Renato Santana (Foto cedida pelo CIMI)
Wagner França
O povo Xukuru, autodenominado Xukuru do Ororubá, habita a Serra do Ororubá, no Agreste de Pernambuco, com cerca de 8–10 mil pessoas distribuídas em mais de 20 aldeias, conforme levantamentos recentes . Sua história se entrelaça com conflitos desde o século XVI, quando colonizadores portugueses iniciaram um extenso processo de expropriação de terras. A antiga Vila de Cimbres, atualmente aldeia Xukuru, testemunhou confrontos intensos, marcando um ciclo de resistências frente às invasões.
A perda de terras continuou ao longo dos séculos XIX e XX. A promulgação da Lei de Terras e o fim dos aldeamentos levaram muitos Xukuru a residirem em terras de fazendeiros, sendo forçados ao arrendamento ou trabalho como colonos. A dispersão de famílias e a fome resultante ilustram um contexto de violência estrutural . Em 1990, uma liderança emergente, o cacique Xicão, liderou a reocupação da área sagrada Pedra d’Água, desencadeando um processo que desembocou na homologação da Terra Indígena em 2001.
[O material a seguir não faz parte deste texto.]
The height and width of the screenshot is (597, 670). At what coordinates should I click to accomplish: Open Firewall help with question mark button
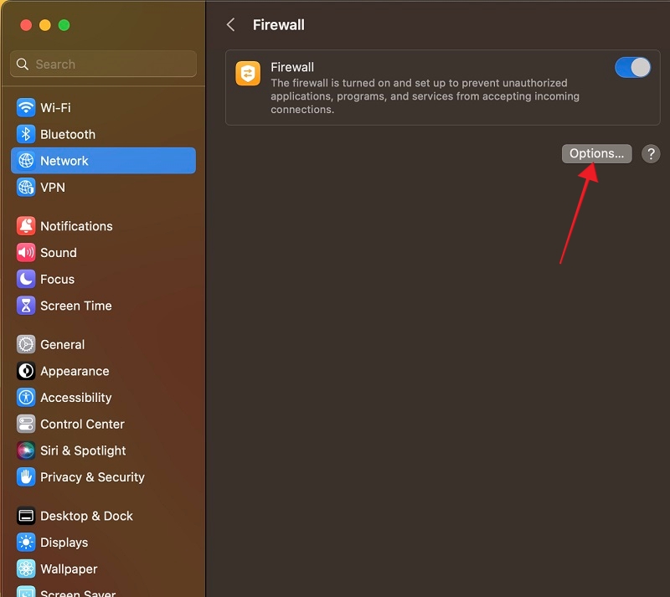[651, 153]
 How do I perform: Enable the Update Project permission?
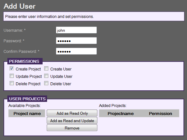[x=12, y=76]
Nas décadas de 1990 e início dos anos 2000, a mobilização dos Xukuru intensificou-se frente à violência contra lideranças. Em 1998, o assassinato do cacique Xicão e de outros militantes visava calar os protestos por terra. Ainda assim, com apoio de movimentos indígenas e sociedade civil, os Xukuru exigiram justiça, resultando na homologação do território em maio de 2001.
Para os Xukuru, a relação com a Terra é inseparável do sagrado. Suas práticas agrícolas incorporam a “Agricultura do Sagrado”, que envolve agroflorestas e rituais ligados à floresta, pedras e águas. Iran Xukuru explica que “os cabelos da terra” (as matas), “o sangue da terra” (as águas) e “os ossos da terra” (as pedras) são moradas dos encantados e ancestrais — elementos fundamentais de sua cosmologia.
As práticas religiosas são híbridas, combinando elementos católicos — como o culto à Nossa Senhora das Montanhas, a “Mãe Tamain” — com crenças ancestrais, como Tupã e encantados. O Toré, dança sagrada ritualística, é momento de contato com entidades espirituais, e sua execução é central para a identidade Xukuru.
A assembleia anual, desde 1998, homenageia Xicão e reafirma a luta pelos direitos do povo Xukuru. Realizada entre 17 e 20 de maio, essa atividade envolve a passagem pelo centro de Pesqueira até o local do assassinato, reforçando simbolicamente a contínua presença e resistência da comunidade . Essas assembleias, inclusive agora transmitidas via tecnologia (Ororubá Filmes, OrorubáCast), reforçam o protagonismo cultural e político das gerações jovens.
A recuperação do território viabilizou a economia sustentável e agroecológica. O cultivo de feijão, mandioca, milho, frutas, hortaliças e criação de gado tem abastecido feiras semanais em Pesqueira e Arcoverde, fortalecendo a integração com cidades vizinhas e contribuindo para reduzir tensões locais.
Finalmente, a importância histórica dos Xukuru reside na resistência contínua diante da colonização, nas reocupações simbólicas e territoriais, no fortalecimento de práticas religiosas e agroecológicas autênticas, e na construção de uma identidade cultural dinâmica que combina ancestralidade e tecnologia. A saga dos Xukuru é uma lição de luta, espiritualidade e reconstrução coletiva, cuja reverberação ultrapassa fronteiras, assumindo valor universal no reconhecimento de povos originários como atores centrais de sua própria história.